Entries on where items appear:
* Begin *

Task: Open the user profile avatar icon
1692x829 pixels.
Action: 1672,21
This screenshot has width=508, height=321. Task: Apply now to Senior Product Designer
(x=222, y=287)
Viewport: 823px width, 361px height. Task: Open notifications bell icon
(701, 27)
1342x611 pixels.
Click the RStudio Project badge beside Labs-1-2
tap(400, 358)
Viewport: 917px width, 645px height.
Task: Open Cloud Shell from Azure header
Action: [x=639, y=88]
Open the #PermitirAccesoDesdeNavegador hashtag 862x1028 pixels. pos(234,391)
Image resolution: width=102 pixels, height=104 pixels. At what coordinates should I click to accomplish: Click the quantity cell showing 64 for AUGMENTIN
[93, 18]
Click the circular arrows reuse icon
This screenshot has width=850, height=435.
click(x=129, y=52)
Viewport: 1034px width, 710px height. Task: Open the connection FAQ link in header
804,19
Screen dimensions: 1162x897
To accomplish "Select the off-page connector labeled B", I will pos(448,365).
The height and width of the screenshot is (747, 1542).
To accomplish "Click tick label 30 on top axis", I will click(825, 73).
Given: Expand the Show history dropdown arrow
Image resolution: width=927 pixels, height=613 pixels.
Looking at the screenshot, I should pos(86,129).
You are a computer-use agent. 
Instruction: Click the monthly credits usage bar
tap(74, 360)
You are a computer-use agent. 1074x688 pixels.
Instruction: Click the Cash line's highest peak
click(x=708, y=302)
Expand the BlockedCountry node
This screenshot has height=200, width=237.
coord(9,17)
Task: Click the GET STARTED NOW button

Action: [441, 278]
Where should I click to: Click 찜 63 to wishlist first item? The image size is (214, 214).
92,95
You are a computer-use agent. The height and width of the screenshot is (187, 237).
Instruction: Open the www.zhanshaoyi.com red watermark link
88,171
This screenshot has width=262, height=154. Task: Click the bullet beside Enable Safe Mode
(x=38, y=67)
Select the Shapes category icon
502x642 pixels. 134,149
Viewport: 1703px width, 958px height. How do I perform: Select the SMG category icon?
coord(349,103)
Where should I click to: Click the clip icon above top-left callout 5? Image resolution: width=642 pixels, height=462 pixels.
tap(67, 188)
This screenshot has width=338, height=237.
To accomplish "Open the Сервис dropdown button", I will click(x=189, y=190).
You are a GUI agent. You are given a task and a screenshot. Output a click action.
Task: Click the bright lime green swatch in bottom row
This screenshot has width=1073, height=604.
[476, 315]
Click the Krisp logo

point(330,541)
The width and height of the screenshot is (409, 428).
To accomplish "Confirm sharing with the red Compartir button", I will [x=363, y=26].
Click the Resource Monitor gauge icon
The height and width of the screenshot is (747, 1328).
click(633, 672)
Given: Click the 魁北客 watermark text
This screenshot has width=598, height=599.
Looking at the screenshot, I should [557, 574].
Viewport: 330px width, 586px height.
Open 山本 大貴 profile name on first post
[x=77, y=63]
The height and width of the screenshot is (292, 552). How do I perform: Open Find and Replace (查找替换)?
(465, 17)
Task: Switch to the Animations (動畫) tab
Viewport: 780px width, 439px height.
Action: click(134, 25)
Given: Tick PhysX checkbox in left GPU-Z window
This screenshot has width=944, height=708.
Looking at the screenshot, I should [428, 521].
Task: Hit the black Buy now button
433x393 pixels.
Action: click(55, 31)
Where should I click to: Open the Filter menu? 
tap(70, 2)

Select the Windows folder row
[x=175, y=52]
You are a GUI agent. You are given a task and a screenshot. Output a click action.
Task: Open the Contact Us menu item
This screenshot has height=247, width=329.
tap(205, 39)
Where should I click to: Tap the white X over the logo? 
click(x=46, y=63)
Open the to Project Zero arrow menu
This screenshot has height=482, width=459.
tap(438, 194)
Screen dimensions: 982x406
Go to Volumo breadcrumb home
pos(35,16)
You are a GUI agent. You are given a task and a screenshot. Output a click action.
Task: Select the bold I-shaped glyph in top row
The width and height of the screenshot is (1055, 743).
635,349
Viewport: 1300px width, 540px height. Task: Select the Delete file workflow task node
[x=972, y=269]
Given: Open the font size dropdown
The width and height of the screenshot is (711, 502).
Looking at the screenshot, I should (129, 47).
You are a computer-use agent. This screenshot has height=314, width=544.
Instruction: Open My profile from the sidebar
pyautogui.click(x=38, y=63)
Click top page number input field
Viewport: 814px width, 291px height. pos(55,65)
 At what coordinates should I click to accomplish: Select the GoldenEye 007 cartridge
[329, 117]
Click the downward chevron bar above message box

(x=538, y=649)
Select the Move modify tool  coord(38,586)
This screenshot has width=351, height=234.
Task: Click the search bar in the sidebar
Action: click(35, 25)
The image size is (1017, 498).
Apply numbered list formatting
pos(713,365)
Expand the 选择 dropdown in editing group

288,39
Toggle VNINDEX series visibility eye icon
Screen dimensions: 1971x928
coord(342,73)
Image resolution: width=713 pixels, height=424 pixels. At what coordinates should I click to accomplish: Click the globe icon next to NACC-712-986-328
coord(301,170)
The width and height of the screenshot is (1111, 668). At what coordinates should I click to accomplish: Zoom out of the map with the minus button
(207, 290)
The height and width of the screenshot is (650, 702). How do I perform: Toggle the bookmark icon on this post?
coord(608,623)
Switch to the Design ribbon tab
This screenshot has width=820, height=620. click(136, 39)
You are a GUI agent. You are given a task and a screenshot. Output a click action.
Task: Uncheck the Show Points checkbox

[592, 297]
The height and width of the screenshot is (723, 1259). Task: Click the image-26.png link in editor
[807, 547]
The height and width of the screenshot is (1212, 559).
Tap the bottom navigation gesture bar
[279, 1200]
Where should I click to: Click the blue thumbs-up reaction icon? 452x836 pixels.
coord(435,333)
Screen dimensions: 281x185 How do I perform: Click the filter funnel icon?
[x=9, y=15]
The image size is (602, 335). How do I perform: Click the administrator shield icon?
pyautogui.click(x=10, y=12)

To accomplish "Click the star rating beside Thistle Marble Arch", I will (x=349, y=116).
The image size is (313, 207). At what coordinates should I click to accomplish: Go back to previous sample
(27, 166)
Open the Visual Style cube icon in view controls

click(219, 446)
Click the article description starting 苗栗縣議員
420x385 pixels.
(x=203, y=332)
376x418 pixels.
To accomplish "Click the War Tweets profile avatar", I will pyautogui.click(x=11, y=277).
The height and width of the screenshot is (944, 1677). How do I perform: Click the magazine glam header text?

* End *

* _Do this_
Pull out each line of the entries that contains the word "above". Match letter case exactly.

* _Response to the exercise_
Where should I click to: Click the clip icon above top-left callout 5? Image resolution: width=642 pixels, height=462 pixels.
Click the downward chevron bar above message box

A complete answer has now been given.